> _WORK TASK_
Your job with the data below: print everything from the line that holds "Contact Us (494, 1050)" down to the line that holds "Home (477, 930)", ends included, exactly, and nothing else.

> _TASK DATA_
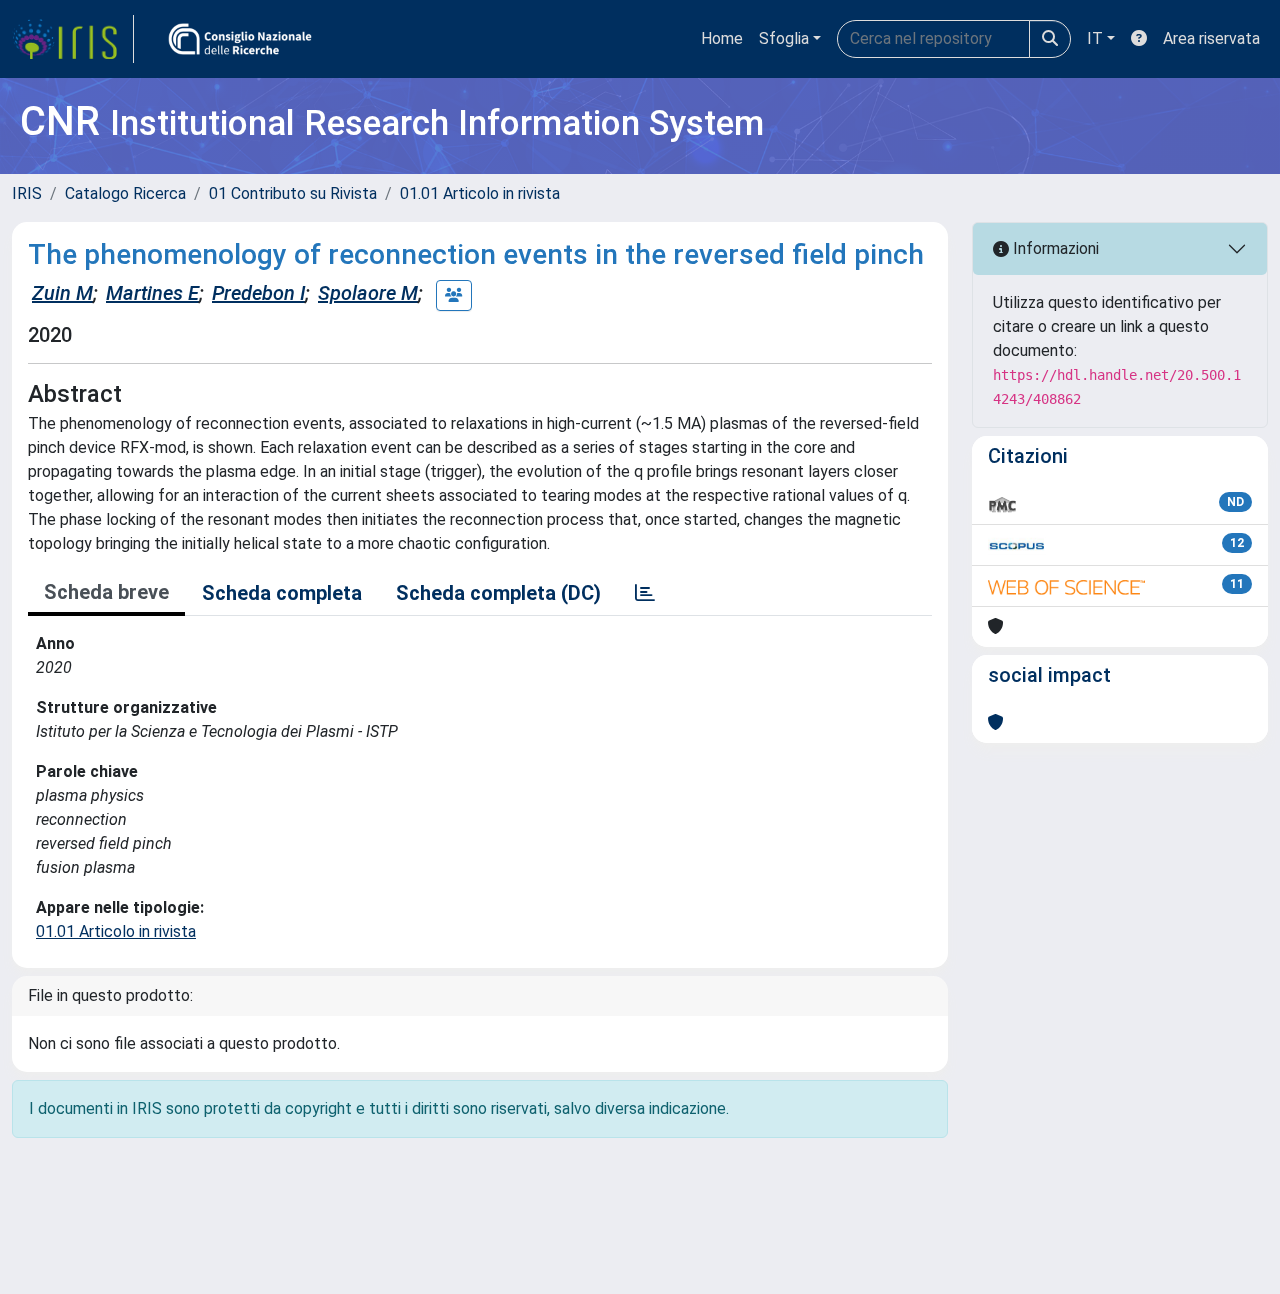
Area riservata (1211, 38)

---

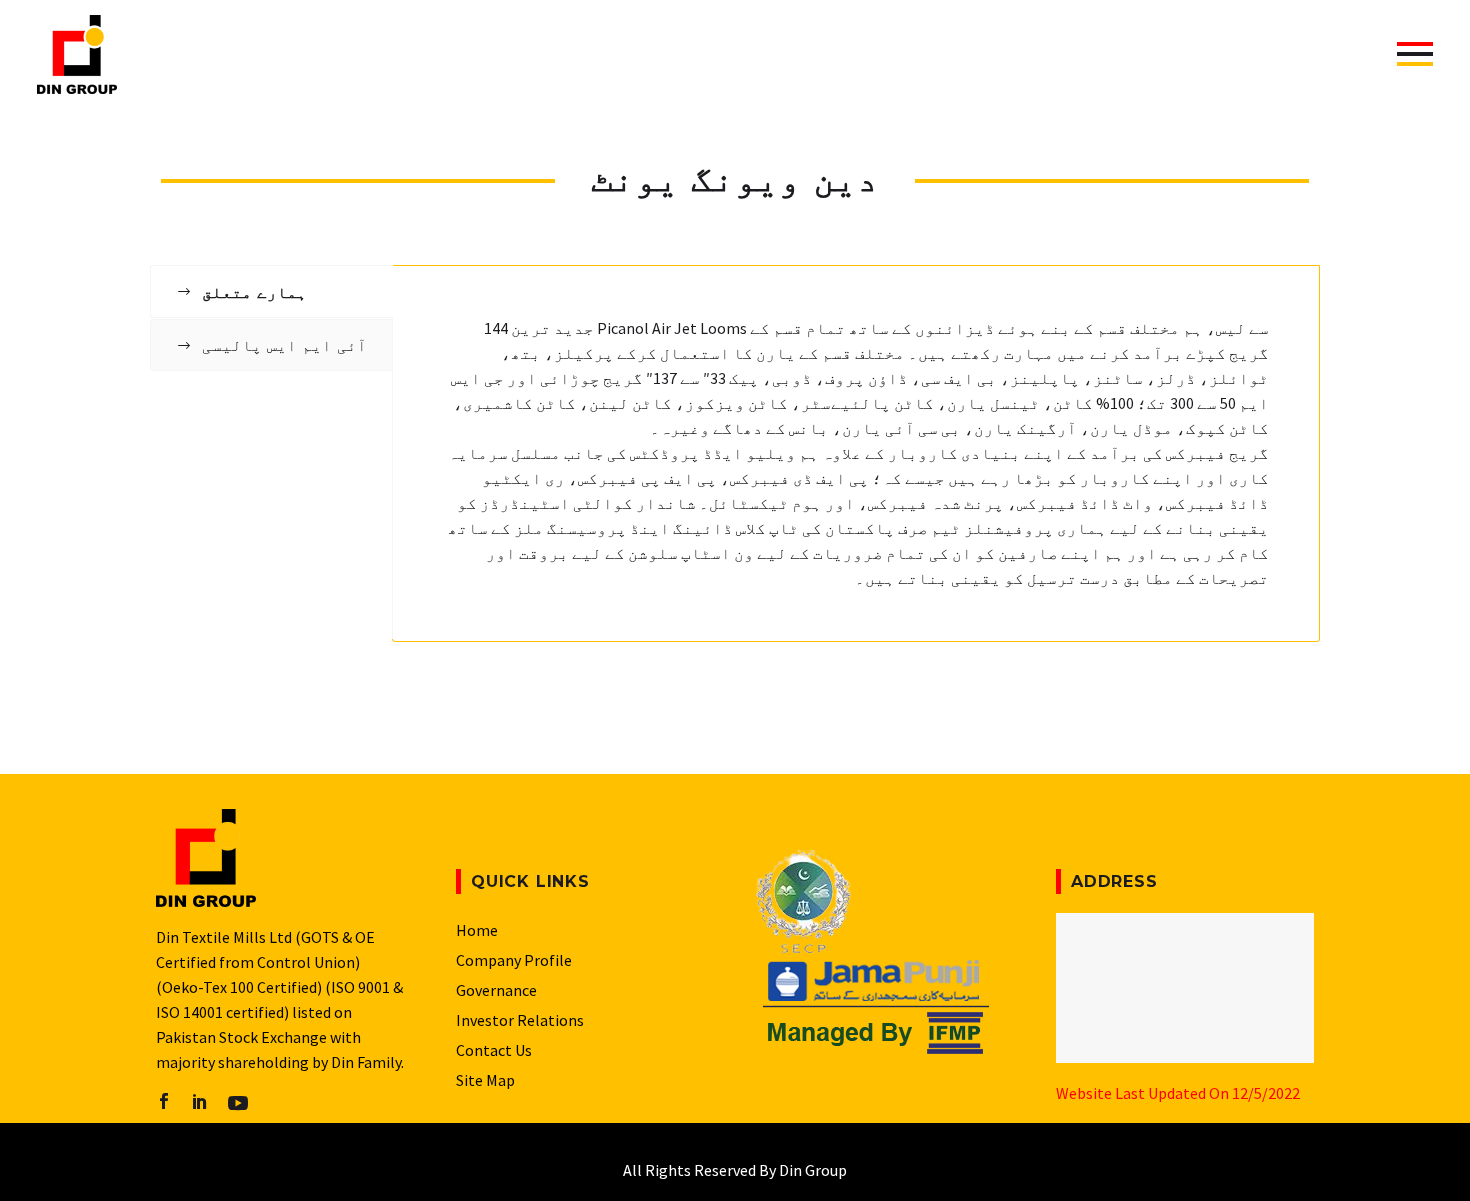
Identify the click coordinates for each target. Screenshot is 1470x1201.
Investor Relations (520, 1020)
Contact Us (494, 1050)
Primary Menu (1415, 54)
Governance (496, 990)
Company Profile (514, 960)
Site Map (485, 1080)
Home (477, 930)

> _TASK SOLUTION_
Contact Us (494, 1050)
Primary Menu (1415, 54)
Governance (496, 990)
Company Profile (514, 960)
Site Map (485, 1080)
Home (477, 930)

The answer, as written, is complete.